On my way to the MUNI this morning, I passed a mother with her young son and I teared up just looking at the little guy.  He was about four and was happily singing some song he must have just learned.  In his face, I saw all the kids from Sandy Hook Elementary School, which was a little too much for me.

After days of seeing photos of those kids who were mowed down in their classroom, I’m still raw.  And I should be.  Kudos to everyone who has and continues to broadcast those little faces so they aren’t abstractions but real little people who should have spent Friday night and the rest of the weekend running and playing and fighting with their siblings, then complaining about having to go back to school yesterday.  

As a nation, we allowed the Sandy Hook massacre to take place.  Pointless shootings at churches and temples and movie theaters and shopping malls and high schools and universities weren’t horrible enough.  Why?  I don’t know.  It still bothers me that none of the dead or wounded in those cases – 70 in Aurora alone –  were considered enough of a loss to change anything.  Shame on all of us for that.

Since we all had a hand in those deaths – yes, all of us – we need to give them some meaning.  If I look back to today in a year and cannot point to significant steps toward making all of us safer from guns, I will know we’ve failed.

We’re going to have to approach it differently this time, though.  As important as this is, we have to avoid the hysterics that have attended gun talks in the past.  That doesn’t mean excluding those with extreme views on either end.  I was wrong when I said we should disregard them in my post on Sunday.  As much as I’d like to publicly flog the NRA leadership for their cowardly silence since Friday – including taking down their Facebook page and their Twitter feed – they do have to be brought into the discussion.

Of course we’ll have to deal with the largely Republican members of Congress who live in the back pocket of the gun lobby.  Some are wavering, but many are holding to the old “let’s not politicize this” talking points.  (Stunningly, Rep. Jack Kingston of Georgia said it would be more stressful to the survivors to try to fix the problem than to do nothing.  Unbelievable!)  A funny thing I’ve noticed about Republicans is that they want any legislation they disagree with to be perfect and address absolutely all aspects of a problem before they’ll consider it, but they don’t hold their own bills to the same standard.  For example, since raising taxes on the top 2% won’t solve all of our budgetary problems, it should not be enacted – but it’s completely reasonable to eliminate Public Broadcasting, which makes up 0.01% of the budget.
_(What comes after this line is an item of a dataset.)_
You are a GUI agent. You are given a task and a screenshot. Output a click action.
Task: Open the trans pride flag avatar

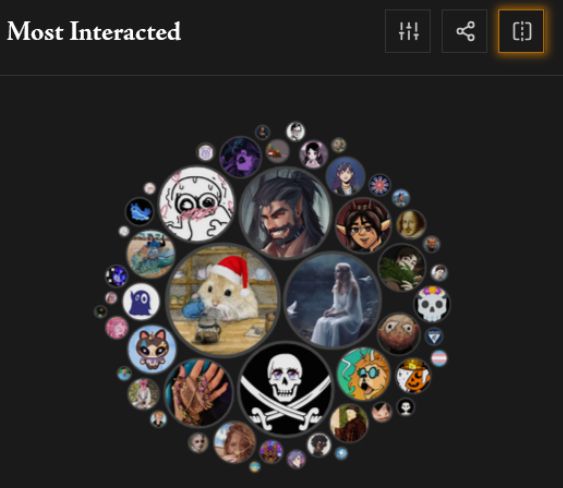point(439,358)
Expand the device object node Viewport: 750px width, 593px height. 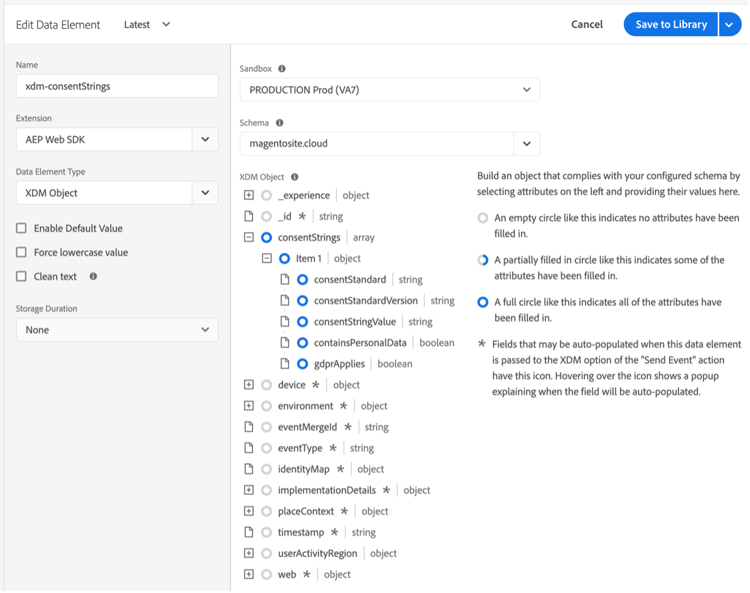coord(249,385)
No easier will be dealing with those who cannot understand any aspect of gun ownership or use and believe they should all be eliminated – Constitution be damned.  We’ll have to court them and help them accept that there are good people in this country who like to shoot game and skeet and targets and that they are not the same people who are taking part in gang wars or committing mass murder.

We’ve got a chance if we can keep the conversation in the center.  We have both safety concerns and a Second Amendment.  We need to honor both.  As Chuck Todd put it so well yesterday, “There has to be something between confiscating all the guns and doing nothing.”  Odd that this seemed like such a revelatory comment.  Shows how hysterical the discourse has been to date.

Hysterical and often frightening.  Larry Pratt, Executive Director of Gun Owners of America, made a haunting appearance on “Hardball” yesterday.  (Pratt is the nut-job who said the blood of the Sandy Hook kids was on the hands of gun-control supporters for making schools gun-free zones.  He’s also on record as supporting the Branch Davidians and had to resign from his position on the 1992 Pat Buchanan presidential campaign because of his activities with neo-Nazis and skinhead groups.)  On yesterday’s show, he told Chris Matthews that “we have guns in order to control the government.”

Excuse me?

That’s right.  Mr. Pratt believes protection from the federal government is at the heart of the Second Amendment.  When Matthews asked him for examples of any times individuals or groups have had to use armed force against the government, Pratt listed the Revolutionary War and the War of 1812 (both fights against the British, by the way) and a lone incident in Tennessee in 1946.  “Keep going,” Matthews prodded.  “is that not enough?” Pratt responded.

No, it’s not enough.

I’m sorry, but in my book if you’re so fearful of your own government that you need to stockpile weapons against it, you do not live in the same United States that I do.  You don’t live in the U.S. at all.  You live in Somalia.

Seriously, if we can keep the debate relatively calm and grounded in the real United States, we may have a chance at creating reasonable limits on gun and/or ammunition access and to address mental health issues and our permeating culture of violence.  All of these are part of the equation, but guns will have to come first.  Simply put, a very disturbed, angry Adam Lanza armed with a knife or a baseball bat would not have been able to kill 26 people in a matter of minutes.  Period.  End of story.